Online Community With Neighbors

Is your community online with Nextdoor or another similar website?

Ours is and so are dozens of communities around us.

As a Lead for our online community, I've found it an invaluable resource for receiving and sharing information.

Networking with people I know in my neighborhood and with others in all the subdivisions around us offers the chance to stay up on community concerns, know about possible security problems, and separate the gossip from the real facts.

If you're already online with Nextdoor or something similar, or you're thinking about joining your online community, here are a few tips to keep in mind.

8 Rules for Online Communities

1. As with any online website, make sure your password is strong and don't divulge it to anyone. Just as with credit card companies and banks, no official with your online community will ever ask you for confidential information like your password or financial information. If anyone does, report them to the online manager for your communtiy.

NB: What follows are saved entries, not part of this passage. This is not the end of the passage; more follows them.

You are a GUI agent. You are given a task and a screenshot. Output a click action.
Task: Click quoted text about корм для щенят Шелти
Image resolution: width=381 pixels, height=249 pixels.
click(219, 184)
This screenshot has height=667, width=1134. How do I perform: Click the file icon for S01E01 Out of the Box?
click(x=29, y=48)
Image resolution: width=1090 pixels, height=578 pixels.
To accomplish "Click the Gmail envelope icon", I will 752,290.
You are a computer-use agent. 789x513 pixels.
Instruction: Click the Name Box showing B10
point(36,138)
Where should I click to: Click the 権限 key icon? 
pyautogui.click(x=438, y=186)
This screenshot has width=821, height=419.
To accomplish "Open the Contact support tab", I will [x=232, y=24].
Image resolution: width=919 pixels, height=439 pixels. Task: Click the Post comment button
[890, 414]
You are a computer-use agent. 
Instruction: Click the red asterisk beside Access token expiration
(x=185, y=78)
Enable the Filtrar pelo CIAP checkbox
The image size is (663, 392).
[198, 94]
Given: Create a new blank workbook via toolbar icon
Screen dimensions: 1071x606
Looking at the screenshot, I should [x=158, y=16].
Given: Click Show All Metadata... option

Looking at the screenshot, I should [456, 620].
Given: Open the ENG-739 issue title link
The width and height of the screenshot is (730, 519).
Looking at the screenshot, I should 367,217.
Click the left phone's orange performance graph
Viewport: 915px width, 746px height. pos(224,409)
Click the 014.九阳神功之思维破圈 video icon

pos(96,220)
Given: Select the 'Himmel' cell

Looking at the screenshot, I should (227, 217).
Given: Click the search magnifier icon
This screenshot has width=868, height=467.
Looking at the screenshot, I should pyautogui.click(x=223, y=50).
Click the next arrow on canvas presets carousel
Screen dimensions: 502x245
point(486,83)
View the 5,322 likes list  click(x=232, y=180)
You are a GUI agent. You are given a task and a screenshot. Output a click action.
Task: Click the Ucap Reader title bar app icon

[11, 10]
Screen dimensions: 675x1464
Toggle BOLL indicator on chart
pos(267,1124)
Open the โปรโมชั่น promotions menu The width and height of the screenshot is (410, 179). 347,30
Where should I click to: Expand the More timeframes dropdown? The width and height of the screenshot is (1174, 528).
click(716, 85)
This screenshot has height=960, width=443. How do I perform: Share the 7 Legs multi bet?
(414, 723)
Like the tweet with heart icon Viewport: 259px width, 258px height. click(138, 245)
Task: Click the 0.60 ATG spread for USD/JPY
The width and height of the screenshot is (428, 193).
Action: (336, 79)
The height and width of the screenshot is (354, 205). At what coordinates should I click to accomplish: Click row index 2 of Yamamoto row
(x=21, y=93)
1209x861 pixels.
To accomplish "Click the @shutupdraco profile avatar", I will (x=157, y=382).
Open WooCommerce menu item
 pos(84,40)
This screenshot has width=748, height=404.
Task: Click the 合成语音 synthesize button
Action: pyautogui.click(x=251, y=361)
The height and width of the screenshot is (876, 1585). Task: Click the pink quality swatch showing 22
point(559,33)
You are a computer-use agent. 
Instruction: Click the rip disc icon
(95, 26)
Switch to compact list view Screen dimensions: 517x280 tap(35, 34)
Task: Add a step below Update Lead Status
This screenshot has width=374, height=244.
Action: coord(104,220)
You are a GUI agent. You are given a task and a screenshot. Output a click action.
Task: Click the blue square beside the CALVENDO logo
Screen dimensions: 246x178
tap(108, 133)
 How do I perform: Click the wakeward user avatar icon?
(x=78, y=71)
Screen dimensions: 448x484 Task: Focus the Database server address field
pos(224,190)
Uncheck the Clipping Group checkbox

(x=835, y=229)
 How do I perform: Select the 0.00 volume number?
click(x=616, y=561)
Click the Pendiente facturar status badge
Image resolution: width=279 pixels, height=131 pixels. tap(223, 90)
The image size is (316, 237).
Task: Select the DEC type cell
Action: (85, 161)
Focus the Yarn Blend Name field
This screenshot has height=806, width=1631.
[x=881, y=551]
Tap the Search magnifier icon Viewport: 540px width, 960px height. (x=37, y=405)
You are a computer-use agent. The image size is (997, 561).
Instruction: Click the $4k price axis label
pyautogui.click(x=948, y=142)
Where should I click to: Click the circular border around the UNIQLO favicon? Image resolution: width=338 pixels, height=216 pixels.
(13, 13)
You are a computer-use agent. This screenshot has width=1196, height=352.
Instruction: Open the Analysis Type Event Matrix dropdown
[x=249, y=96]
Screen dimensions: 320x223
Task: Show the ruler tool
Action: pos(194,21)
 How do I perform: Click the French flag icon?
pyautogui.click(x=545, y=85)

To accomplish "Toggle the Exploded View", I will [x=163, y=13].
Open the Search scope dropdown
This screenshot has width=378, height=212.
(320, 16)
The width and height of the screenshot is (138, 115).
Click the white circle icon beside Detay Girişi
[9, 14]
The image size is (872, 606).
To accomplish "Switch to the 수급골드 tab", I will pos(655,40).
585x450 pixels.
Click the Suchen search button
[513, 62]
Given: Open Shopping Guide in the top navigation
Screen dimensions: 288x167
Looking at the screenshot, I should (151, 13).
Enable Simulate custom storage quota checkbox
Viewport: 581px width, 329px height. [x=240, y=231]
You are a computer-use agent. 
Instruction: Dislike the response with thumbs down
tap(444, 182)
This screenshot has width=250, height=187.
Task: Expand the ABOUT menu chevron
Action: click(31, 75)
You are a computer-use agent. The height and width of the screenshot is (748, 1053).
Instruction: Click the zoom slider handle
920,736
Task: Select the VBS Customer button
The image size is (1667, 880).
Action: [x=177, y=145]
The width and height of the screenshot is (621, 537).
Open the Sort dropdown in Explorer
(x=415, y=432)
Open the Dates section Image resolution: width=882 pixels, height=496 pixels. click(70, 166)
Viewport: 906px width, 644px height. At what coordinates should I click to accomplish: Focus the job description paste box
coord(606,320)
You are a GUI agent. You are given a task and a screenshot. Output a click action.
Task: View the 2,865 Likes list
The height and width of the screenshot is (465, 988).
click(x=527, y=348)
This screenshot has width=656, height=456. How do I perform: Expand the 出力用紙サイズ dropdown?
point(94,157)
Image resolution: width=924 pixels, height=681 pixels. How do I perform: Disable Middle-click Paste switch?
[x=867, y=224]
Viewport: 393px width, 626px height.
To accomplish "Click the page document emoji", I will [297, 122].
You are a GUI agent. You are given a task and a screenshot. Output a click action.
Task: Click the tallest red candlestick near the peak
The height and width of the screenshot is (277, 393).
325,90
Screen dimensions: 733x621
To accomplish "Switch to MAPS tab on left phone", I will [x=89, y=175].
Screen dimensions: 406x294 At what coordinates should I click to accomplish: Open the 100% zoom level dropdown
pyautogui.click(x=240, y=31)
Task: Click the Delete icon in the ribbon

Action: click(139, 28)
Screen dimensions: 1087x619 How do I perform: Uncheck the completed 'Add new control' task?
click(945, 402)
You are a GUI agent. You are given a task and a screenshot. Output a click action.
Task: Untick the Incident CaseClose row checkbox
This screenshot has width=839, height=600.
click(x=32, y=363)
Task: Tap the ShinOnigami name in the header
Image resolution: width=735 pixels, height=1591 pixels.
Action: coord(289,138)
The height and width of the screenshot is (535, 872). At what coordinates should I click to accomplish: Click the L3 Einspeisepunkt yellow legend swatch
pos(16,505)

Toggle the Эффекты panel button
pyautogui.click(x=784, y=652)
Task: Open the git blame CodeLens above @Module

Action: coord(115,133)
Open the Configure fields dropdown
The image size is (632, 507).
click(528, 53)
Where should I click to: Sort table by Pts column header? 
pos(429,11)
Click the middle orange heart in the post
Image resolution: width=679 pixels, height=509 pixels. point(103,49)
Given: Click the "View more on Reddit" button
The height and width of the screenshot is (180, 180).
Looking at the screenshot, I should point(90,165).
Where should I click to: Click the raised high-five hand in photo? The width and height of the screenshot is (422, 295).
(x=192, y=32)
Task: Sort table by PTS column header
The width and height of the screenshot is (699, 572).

2. Most online communities have specific categories set up for posting about a suspicious person in the area, a referral for your favorite contractor, selling or giving away items, etc. Always make sure your post is slotted in the correct category.

3. If you want to communicate privately with someone selling something or just have a concern you don't want made public, send a private message to the person you wish to contact. It's just like Facebook which is the online community with whom you may be most familiar. PM's work the same.

4. If someone asks you to email them or phone them, decline unless you actually know them. To me, a request for my email address or my phone number is a red flag.

5. If you are selling or buying something, use discretion in where you meet and who you invite into your home and into whose home you may be asked to enter. If it's someone within your neighborhood, that's different than someone you do not know in an adjoining community. Use the buddy system if going to someone's house or inviting someone to yours.

6. If buying something, always check it out in person. Photographs can be misleading. Also, make sure the item is actually available and not something that must be mailed to the buyer.

7. Always pay cash and ask for cash if selling something. Politely refuse to take checks, PayPal, or gift cards. I do giveaways online, and there has been an increase in gift card scams especially when using social media to run giveaways.

8. The rule to remember when money is involved in a transaction is always: "If it sounds too good to be true, it probably is."

Takeaway Truth

Online communities with your actual neighbors can be a great way to network, meet your neighbors face to face, and share concerns and information about your community.